SD Specifications 5.1 address this issue, as a new Application Performance Class is introduced, and micro SD card will A1 performance class will deliver at least 1500 random read input-output access per second (IOPS), 500 random write IOPS, and 10 MB/s sustained sequential performance.
It will be easy to purchase such card as they will come with either “A1 App Performance” or “A1” logo.
There’s no difference in performance between the two logo. Eventually, the SD card association will released higher App Performance Levels, likely A2, A3… as the market evolves. The new App Performance Class is shortly explained in the video below.
SD Specification are only available to paid members, but you may find out more by reading the white paper entitled “Application Performance Class: The new class of performance for applications on SD memory cards.”, or visit SD Card Association Application page. One of the first micro SD card compliant with Class A1 is the 256GB Sandisk Ultra microSD UHS-I card, although they don’t seem to have done anything specific to match Class A1 requirements, the card was already fast enough, and Sandisk simply added the A1 logo.
Thanks to tkaiser for the tip
Jean-Luc started CNX Software in 2010 as a part-time endeavor, before quitting his job as a software engineering manager, and starting to write daily news, and reviews full time later in 2011.
17 Replies to “SD Specifications 5.1 to Introduce App Performance Class (for Random I/O) & Logo”
any idea how long before the boots on devices will support these direct booting? Or do they already. I’ve run across a few situations where I’ve wanted to use 128gb devices and they are not bootable. And in one case the thing didn’t work at all, needed < 64gb
(throughput, latency and IOPS) that is what matters.

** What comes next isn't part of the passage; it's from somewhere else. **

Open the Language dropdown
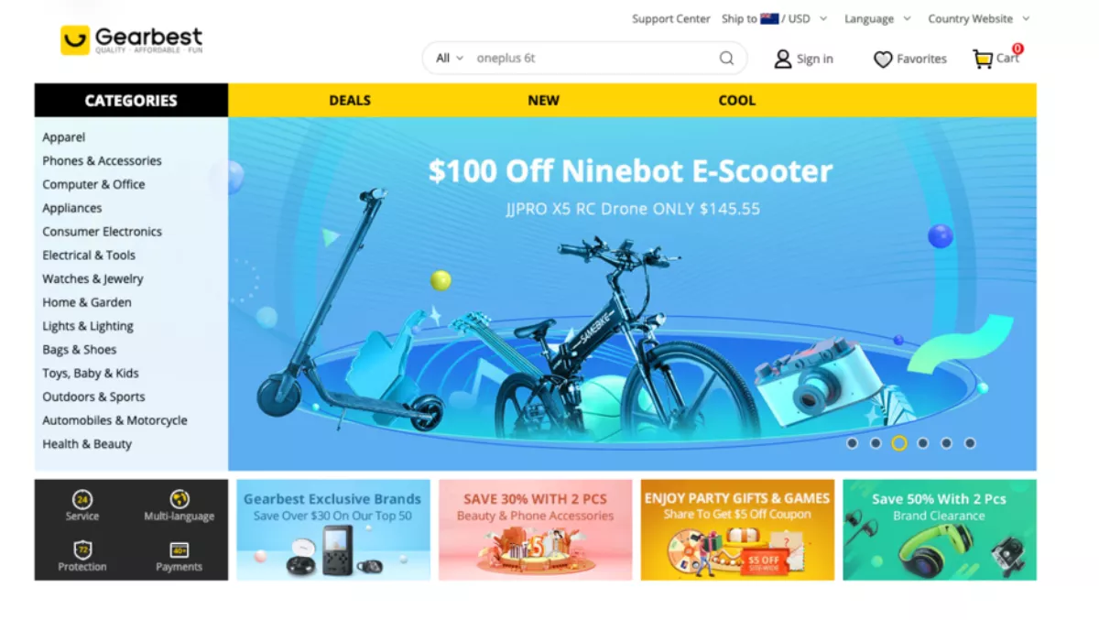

The higher capacity and price, the higher the chance you buy counterfeit SD cards: http://www.happybison.com/reviews/how-to-check-and-spot-fake-micro-sd-card-8/
Easy solution: always check your card directly after purchase and don’t use stupid burning tools but Etcher instead.

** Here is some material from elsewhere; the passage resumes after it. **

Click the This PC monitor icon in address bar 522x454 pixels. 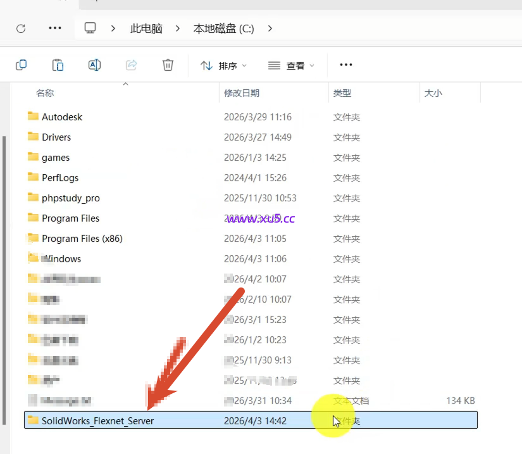tap(89, 28)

You have to consider the size of capacity your device supports both on the hardware and operating system.
This is good to see. Let’s hope that there is some kind of compliance testing so that this doesn’t end up like the “C” performance levels which seemed to have been self reported by card makers–and often highly inaccurate.
Well, testing is pretty easy, just be prepared that some filesystem related overhead is involved and more importantly when testing on devices that implement cpufreq scaling that settings matter (switching to ‘performance’ cpufreq governor prior to testing strongly recommended since otherwise you get numbers without meaning).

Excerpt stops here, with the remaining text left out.